(Source extract)
Start of Block

# Child Support Question



## LuvBugLiz21 (Mar 5, 2016)

I'm actually asking for a friend. Here is the situation; She was married to an American and had 2 children. They were married here in Mexico so she is not an American citizen. When they divorced she stayed here in MX with their 2 children and he went back to the U. She just told me he pays her 700 pesos A WEEK for 2 kids!!! I told her that was outrageous and he should be paying her more than that, but she said she has asked him and his response is "no, that's good enough". He makes decent money in the states, enough that he can afford to pay her double that. my question is, where would she start as far as legal action since she is here in MX and he is in the US. Which rules apply (MX or US)?


----------



## RVGRINGO (May 16, 2007)

Please don‘t get her hopes up, as he is obviously not in Mexican jurisdiction. Collecting more could be very difficult, even if there was a judgement for support in Mexico.


----------



## LuvBugLiz21 (Mar 5, 2016)

I already told her I wasn't sure what she could do, especially since they don't already have an agreement in place, beyond their verbal agreement that he would pay this amount, etc. I just wanted to ask you guys if there was anything she could do. I know a US citizen can't come after someone in the Mexico, but can a Mexican citizen go after someone in the US?


----------



## perropedorro (Mar 19, 2016)

LuvBugLiz21 said:


> since they don't already have an agreement in place, beyond their verbal agreement


My guess is that not having a written agreement is the big problem. Anyway, she might contact a womens group that goes after child support bums, one in the area where her ex lives.


----------



## LuvBugLiz21 (Mar 5, 2016)

It's not that he is a bum. He still pays her, just too little. They seem to have a decent relationship. I will get in touch with the child support office where he lives and she what actions she can take.


----------



## RVGRINGO (May 16, 2007)

If you cause him trouble or concern, you may damage the good relationship that they now enjoy.

End of Block

(Dataset extract)
Start of Block

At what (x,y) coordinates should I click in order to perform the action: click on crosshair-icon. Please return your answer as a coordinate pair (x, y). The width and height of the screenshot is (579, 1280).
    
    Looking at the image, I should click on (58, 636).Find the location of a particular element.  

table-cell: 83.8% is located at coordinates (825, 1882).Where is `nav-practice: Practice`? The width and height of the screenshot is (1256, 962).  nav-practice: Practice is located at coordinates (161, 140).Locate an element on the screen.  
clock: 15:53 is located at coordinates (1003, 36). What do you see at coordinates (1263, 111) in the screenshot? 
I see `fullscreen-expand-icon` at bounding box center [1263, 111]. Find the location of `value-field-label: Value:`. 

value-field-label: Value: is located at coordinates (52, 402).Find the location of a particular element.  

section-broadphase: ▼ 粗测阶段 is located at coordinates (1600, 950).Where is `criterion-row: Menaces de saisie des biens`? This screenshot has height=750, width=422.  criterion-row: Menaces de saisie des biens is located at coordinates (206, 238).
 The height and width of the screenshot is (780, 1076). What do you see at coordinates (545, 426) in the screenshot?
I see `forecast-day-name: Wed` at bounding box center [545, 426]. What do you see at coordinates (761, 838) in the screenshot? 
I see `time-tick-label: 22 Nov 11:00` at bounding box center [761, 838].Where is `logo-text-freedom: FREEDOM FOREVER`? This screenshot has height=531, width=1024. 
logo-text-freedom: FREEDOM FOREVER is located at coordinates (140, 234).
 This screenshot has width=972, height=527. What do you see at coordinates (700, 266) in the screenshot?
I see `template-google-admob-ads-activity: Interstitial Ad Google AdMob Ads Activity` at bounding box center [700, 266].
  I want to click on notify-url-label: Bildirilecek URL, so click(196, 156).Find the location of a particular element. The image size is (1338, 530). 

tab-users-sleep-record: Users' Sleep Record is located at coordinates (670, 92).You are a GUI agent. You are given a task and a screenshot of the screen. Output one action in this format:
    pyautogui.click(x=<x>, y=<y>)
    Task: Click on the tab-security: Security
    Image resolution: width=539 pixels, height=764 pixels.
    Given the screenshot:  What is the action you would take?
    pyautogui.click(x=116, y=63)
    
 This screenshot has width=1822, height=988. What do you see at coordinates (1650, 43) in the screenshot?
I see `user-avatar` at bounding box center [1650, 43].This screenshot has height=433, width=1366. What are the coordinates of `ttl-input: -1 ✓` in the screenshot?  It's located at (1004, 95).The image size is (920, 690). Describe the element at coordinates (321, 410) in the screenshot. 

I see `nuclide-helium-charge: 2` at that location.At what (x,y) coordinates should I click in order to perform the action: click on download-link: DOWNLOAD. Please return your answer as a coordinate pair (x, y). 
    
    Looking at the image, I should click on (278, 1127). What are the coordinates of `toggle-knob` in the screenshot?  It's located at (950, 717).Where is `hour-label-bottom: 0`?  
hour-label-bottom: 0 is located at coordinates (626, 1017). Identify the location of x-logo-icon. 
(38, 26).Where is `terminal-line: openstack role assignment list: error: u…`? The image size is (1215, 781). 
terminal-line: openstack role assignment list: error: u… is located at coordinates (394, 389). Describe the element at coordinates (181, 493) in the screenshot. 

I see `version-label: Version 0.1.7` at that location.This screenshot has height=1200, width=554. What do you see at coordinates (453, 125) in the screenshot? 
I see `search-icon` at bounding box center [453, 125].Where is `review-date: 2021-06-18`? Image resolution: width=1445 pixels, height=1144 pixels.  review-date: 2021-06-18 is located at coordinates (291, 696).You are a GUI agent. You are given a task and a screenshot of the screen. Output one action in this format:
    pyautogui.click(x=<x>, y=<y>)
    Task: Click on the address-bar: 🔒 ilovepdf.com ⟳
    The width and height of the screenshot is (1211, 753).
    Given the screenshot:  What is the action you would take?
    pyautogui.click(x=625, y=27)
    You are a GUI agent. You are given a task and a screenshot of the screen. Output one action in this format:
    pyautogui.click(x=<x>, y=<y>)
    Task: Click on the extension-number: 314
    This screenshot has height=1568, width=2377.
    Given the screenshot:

End of Block

(Study questions)
[a] Switch "womens group" to "support organization" in the child support thread, writing it out again starting at "My guess is" and ending at "her ex lives.".
[b] Proceed with the child support forum thread from the point where it stops.

(Responses in order)
[a]
My guess is that not having a written agreement is the big problem. Anyway, she might contact a support organization that goes after child support bums, one in the area where her ex lives.

[b]
My rather blunt suggestion is that you step back and remove yourself from the situation. Please let them work it out without outside interference.


----------



## citlali (Mar 4, 2013)

I know a man who just was ask to give 300 pesos a month to his ex...so that seems to be what woman get in some areas..It is pretty outrageous but if that is what the courts are requiring , I do not see how the fact that the man lives outside of Mexico may change that.
I would think it is up to the ex wife to convince the father of the kids she needs more.


----------



## LuvBugLiz21 (Mar 5, 2016)

RVGRINGO said:


> If you cause him trouble or concern, you may damage the good relationship that they now enjoy.
> My rather blunt suggestion is that you step back and remove yourself from the situation. Please let them work it out without outside interference.


The only reason I am stepping in is because she asked me to. I'm not going to make any moves for her, I was just hoping to get her some more information and a direction for her to move in. Trust me, I'm not one to meddle, but she is at a loss of what to do at this point. I was just hoping to get some info from you guys if you had any, no judgement needed.


----------



## chicois8 (Aug 8, 2009)

Why not have her ask at an American embassy or counsulate ........


----------



## cscscs007 (Jan 8, 2011)

Child Support actions are initiated where the child lives. They are in Mexico, then Mexico rules apply. Simple as that.


----------



## RVGRINGO (May 16, 2007)

If the children‘s births are registered at the US Consulate or Embassy, they can establish their US citizenship and obtain US passports. Then, if the mother can qualify to cross the border, she might have a chance of starting some action. Short of that; I have no suggestions.

I am aware of a reverse situation; of a US girl married to a Mexican in the USA. She has four children, but he was illegal and finally returned to Mexico, abandoning them without divorce. We know he has remarried and has a new family in Mexico, but........That is just the way it is; much too often. Perpetual poverty results.


----------



## citlali (Mar 4, 2013)

Many of the men that used to work at our winery had two families, one in Mexico and one in the US.. We used to have to deduct childcare from their pay chck so it seems that the RV solution would be the right one, forget doing anything from Mexico..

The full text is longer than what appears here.